DATASET EXCERPTS:
^^^^^^^^^^^^^^^^
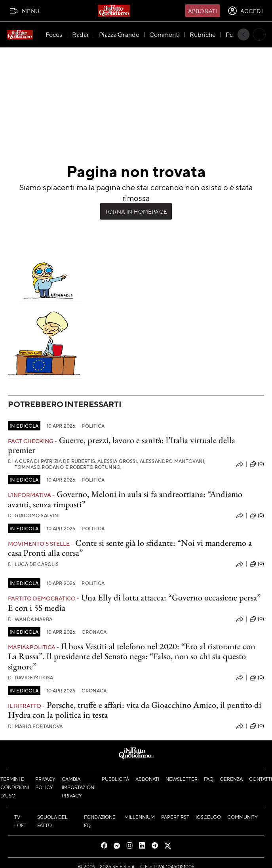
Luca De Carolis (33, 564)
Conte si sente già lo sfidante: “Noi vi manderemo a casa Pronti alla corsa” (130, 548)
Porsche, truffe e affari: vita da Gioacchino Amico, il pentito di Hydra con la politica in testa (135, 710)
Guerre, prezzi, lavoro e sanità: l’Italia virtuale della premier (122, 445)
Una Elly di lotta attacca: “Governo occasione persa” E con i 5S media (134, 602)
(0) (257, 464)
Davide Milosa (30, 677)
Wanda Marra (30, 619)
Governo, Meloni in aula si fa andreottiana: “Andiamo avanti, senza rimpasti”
^^^^^^^^^^^^^^^^
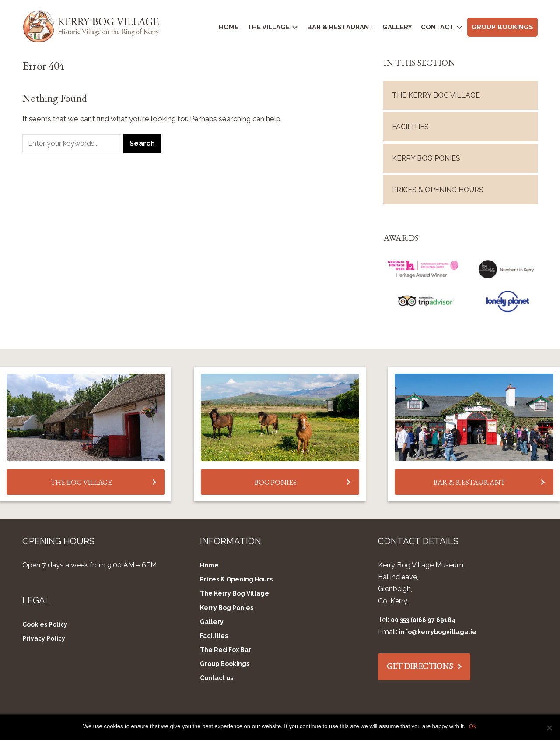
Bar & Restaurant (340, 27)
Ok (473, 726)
^^^^^^^^^^^^^^^^
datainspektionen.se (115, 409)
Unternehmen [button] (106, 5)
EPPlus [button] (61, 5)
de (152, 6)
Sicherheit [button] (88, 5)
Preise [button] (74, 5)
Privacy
^^^^^^^^^^^^^^^^
STATED TASK:
Copy out the items from the line with "Luca De Carolis (33, 564)" to the line with "Wanda Marra (30, 619)", including both of those lines.

SOLUTION:
Luca De Carolis (33, 564)
Conte si sente già lo sfidante: “Noi vi manderemo a casa Pronti alla corsa” (130, 548)
Porsche, truffe e affari: vita da Gioacchino Amico, il pentito di Hydra con la politica in testa (135, 710)
Guerre, prezzi, lavoro e sanità: l’Italia virtuale della premier (122, 445)
Una Elly di lotta attacca: “Governo occasione persa” E con i 5S media (134, 602)
(0) (257, 464)
Davide Milosa (30, 677)
Wanda Marra (30, 619)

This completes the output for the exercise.